La casa es una planta baja y el comedor hace esquina con la fachada de otras viviendas. Añito a añito la higuera fue aumentando de tamaño al tiempo que el comedor de la casa de mi madre se iba convirtiendo en un lugar oscuro, imposible de habitar sin luz artificial.  La higuera creció  hasta que alcanzó la tercera planta del edificio y sus ramas se extendieron hasta oscurecer también dos de las habitaciones que dan a la terraza. La casa, en su momento iluminada y clara, ya solo recibía las sombras que proyectaban las hojas de una descomunal higuera

A medida que pasaba el tiempo, la vecina del segundo del flanco lateral -una mujer de armas tomar y anchas caderas- descubrió que las ramas que llegaban hasta su terraza, convenientemente podadas, convertían su terraza en un oasis de frescos claroscuros protegida de miradas ajenas y con vistas a todas partes. Tal era su dicha que, cuando oyó aquello de podar, su reacción fue más allá de hacer mohínes.

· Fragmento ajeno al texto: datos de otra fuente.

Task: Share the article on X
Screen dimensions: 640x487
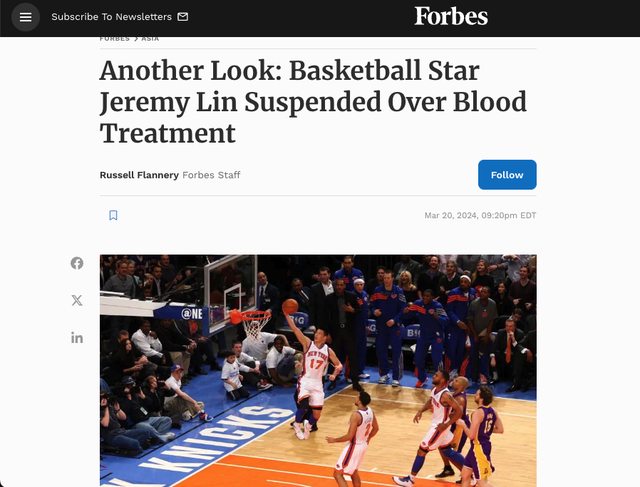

Según ella, en verano se está mejor a oscuras, y los que nos quejábamos éramos unos egoístas que no pensábamos en los demás. Yo, por mi parte, alegaba que la higuera oscurecía la casa entera y no tenía nada que ver mantener una casa a oscuras con vivir en una oscuridad obligada a todas las horas del día. No había elección. A las casas, como a las personas, hay que entenderlas. Me gusta la claridad de esa casa cuando no le da el sol por la mañana,  y protegerla de sus intensos rayos por la tarde. Cuando llega la primavera me gusta que el sol se abra paso entre las cortinas y que la luz inunde de alegría la estancia. 

Este año, nada más llegar, salí a la terraza a regar los tiestos. Era ya tarde y el sol se había ocultado. Cuando ya estaba terminando y me dirigía adentro, un ruido me hizo levantar la mirada hacia la terraza de la vecina del segundo. Allí estaba,  ella en su terraza y yo en la mía, las dos regadera en mano. La saludé y me respondió de forma breve y seca. No acabé de entender su respuesta hasta el día siguiente, que amaneció radiante de luz dentro de aquella casa. 

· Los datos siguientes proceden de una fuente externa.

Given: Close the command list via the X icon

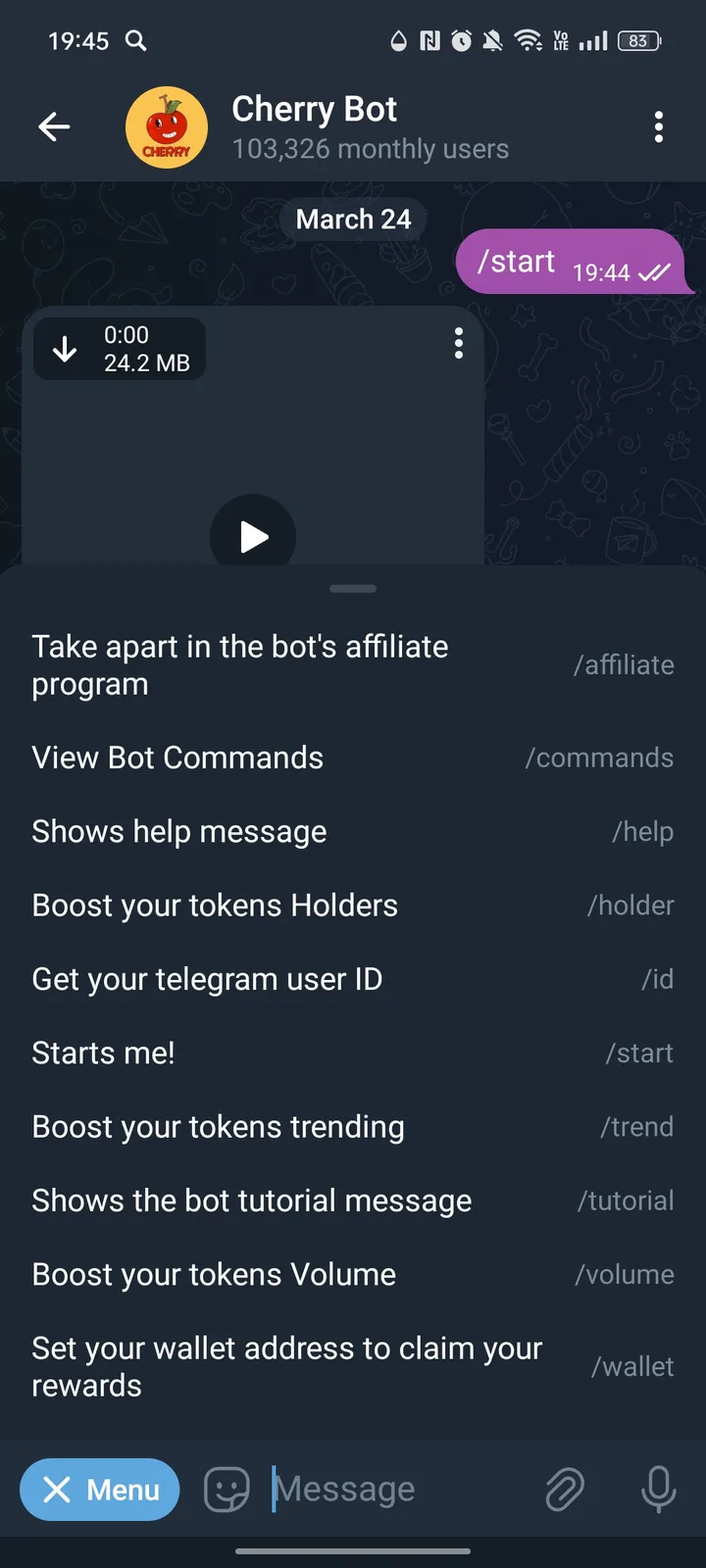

viernes, 4 de julio de 2014

Mirando ciruelas

Llegaron anteayer. Los esperaba. Llevo días observando  las ciruelas y sabiendo que estaban al caer. Sus ciruelas ya estàn màs que maduras. Hay unos ramilletes espectaculares, pero cerca, muy a mi alcance, cuelgan unas seis o siete formando una hilera. Cada vez que las miro me dan ganas de subirme a una silla y zas, zas, zas, zas, zas, zas y zas, las siete a mi cocina.

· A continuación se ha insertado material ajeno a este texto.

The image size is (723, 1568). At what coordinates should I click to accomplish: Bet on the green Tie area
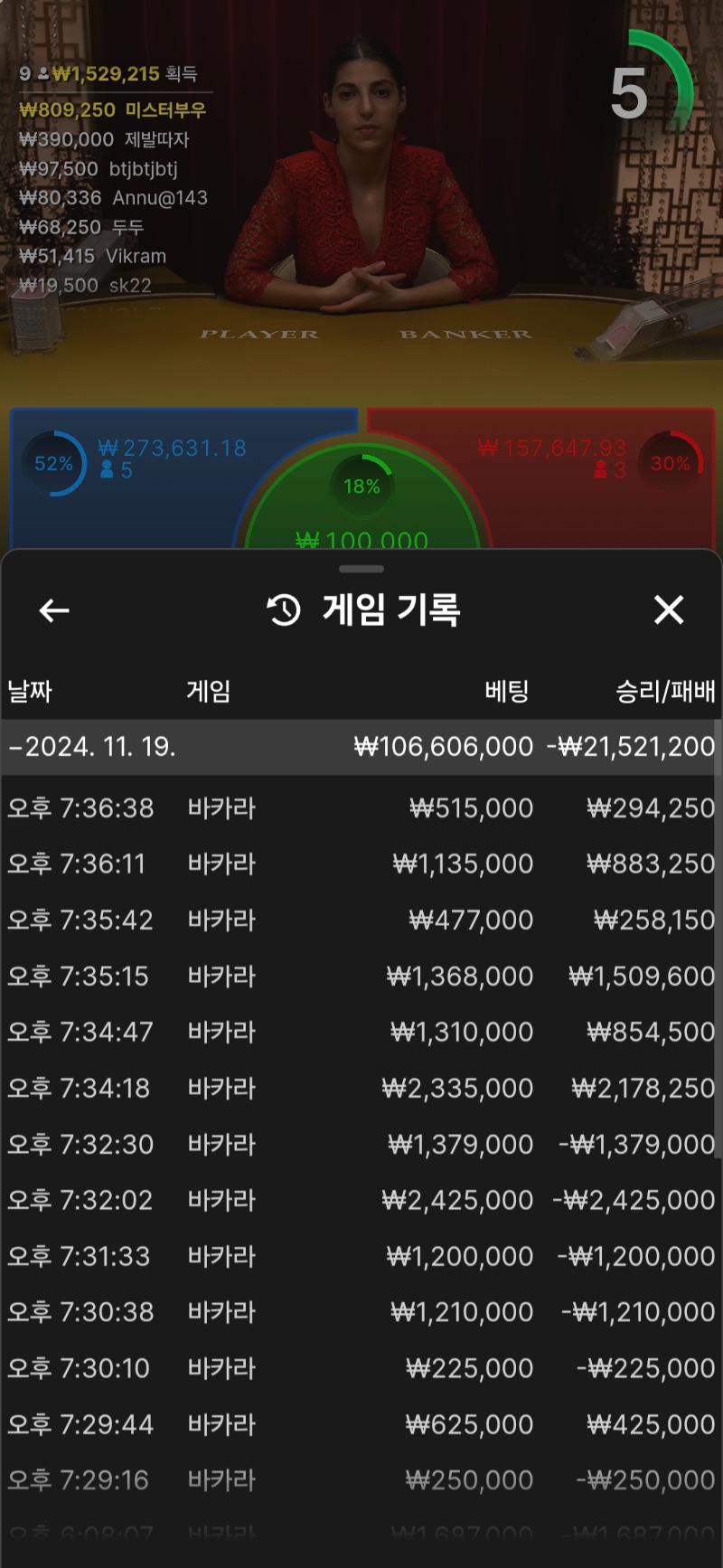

Ya sea porque la tentación no era demasiado fuerte o porque en el fondo creí que se demorarían un poco más, su llegada frustró mis planes. Ayer por la mañana, mientras desayunaba, le oí entre las ramas. Vestido con su mono azul, casi imperceptible entre tanta hoja verde, se hallaba en lo alto de esa gigantesca escalera que sólo usa cuando poda el árbol o recoge la cosecha. Ciruela a ciruela, cambiando de lugar sigilosamente, como si las ciruelas pudieran oírle, fue dejando el árbol vacío de sus jugosos frutos.

A media mañana podría decirse que la recolección había terminado. Podría decirse, porque seis o siete ciruelas formando una hilera aún pendían de aquel recién despojado árbol.